“Sorry.” Gray elbowed me. I passed it on and elbowed River. “Warn a guy before you say shit like that.”
River leaned back on his hands. “I don’t have a small dick, FYI.”
“I’m well aware.” Gray winked at him.
Rath looked between Gray and my brother, confusion clouding his features.
Gray, River, and I worked on the same construction crew now, but that wasn’t how we met. That happened a year ago when we’d started working as dancers at a strip club. Seeing each other naked was old hat for us at this point.
Rath didn’t know about our other jobs. I didn’t give a fuck who knew I stripped but respected that Gray and Riv preferred to keep that info close to the chest.
“I thought you had a boyfriend?” Rath asked Gray.
“I do.” A blush stained his cheekbones.
“And I thought you were straight?” He looked at River.
“I am.”
Rath opened his mouth, then closed it.
“You look like a fish when you do that. Sound about as smart as one, too.”
He flicked his eyes at me. “Blub blub motherfucker.”
“Moron,” I muttered as River guffawed.
“What’s that?” Rath cupped his hand over his ear. “Something you want to share with the class?”
I leveled a glare at him.
He smirked, one corner of his lip curling obnoxiously.
A rush of irrational anger moved through me. I didn’t know what it was about Rath, but everything about him rubbed me wrong. His deep voice, the heavy, dark scruff he perpetually sported. The way his nearly black hair always looked fluffy and a bit wild even after wearing a hard hat for hours in the sweltering heat. We were the same height, but with his broader frame and the extra thirty or so pounds he had on me, he looked way bigger.

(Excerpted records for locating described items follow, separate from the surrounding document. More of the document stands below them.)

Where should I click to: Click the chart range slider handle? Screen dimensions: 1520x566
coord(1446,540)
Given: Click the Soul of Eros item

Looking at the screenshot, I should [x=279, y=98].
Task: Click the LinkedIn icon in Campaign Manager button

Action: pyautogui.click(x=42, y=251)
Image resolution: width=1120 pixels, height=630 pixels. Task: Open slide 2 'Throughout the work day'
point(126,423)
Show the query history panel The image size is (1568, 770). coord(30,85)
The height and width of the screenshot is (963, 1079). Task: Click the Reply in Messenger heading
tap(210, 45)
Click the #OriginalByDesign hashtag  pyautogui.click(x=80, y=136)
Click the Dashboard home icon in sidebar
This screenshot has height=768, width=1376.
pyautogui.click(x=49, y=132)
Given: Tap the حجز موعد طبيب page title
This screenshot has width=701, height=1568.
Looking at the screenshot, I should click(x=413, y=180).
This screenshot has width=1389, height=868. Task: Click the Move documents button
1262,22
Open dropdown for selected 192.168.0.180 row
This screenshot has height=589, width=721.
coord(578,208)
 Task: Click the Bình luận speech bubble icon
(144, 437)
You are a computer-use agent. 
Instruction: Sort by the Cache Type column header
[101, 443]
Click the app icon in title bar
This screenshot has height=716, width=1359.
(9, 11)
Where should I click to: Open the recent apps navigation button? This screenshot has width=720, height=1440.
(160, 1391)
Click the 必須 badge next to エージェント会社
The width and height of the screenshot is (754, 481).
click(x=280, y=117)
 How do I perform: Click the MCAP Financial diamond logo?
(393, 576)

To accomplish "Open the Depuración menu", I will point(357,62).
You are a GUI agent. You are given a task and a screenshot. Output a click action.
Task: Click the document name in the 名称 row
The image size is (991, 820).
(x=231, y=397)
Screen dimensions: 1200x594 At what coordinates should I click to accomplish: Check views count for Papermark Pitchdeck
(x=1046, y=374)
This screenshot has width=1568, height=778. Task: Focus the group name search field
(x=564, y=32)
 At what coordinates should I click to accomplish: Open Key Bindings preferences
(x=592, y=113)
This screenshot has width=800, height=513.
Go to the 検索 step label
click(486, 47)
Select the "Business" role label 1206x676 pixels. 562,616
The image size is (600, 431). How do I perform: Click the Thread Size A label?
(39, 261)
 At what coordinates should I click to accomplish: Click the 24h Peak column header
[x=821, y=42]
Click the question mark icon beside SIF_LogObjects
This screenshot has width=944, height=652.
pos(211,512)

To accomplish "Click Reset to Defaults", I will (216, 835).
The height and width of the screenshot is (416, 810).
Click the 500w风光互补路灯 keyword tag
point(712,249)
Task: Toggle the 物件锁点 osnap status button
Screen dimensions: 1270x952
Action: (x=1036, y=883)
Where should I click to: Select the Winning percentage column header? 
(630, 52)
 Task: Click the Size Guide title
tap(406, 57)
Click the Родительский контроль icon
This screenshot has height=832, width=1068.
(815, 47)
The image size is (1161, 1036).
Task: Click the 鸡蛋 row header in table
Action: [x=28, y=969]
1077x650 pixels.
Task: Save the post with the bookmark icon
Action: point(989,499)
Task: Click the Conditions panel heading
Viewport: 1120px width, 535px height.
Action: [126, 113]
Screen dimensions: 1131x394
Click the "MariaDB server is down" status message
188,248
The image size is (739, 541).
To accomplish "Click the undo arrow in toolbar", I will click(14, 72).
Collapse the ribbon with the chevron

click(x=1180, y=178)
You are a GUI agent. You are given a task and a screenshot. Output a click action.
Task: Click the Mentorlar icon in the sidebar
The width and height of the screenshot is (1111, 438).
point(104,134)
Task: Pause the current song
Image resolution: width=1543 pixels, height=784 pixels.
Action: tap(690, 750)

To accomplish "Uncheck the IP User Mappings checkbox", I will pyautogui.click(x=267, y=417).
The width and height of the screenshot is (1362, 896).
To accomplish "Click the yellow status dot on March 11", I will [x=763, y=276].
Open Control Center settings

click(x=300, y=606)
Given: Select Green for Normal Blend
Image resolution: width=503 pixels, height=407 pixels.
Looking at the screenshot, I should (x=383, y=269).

But more than that, his cocksure attitude and the devil-may-care way he seemed to waltz through life made me want to put my fist through the drywall we’d been installing.
He was infuriating. I couldn’t pinpoint exactly why and that only pissed me off more. No one else on our crew seemed to be bothered by him.
“Do straws have one hole, or two?” River peered down the straw of my water bottle.
“One,” Gray said.
“Two,” Rath answered at the same time.
River looked at me to break the tie.
“One hole with two openings,” I said.
Gray snickered. “Hole.”
River chuckled.
Rath grinned at him. “Here’s something to bend your noddle—if you think about it, social anxiety is just having conspiracy theories about yourself.”
“Oh, that’s a good one.” River sat up straighter. “How about this one—the number of people older than you never goes up.”
“That’s dark, dude.” Gray punched my shoulder. I passed it on and punched my brother’s.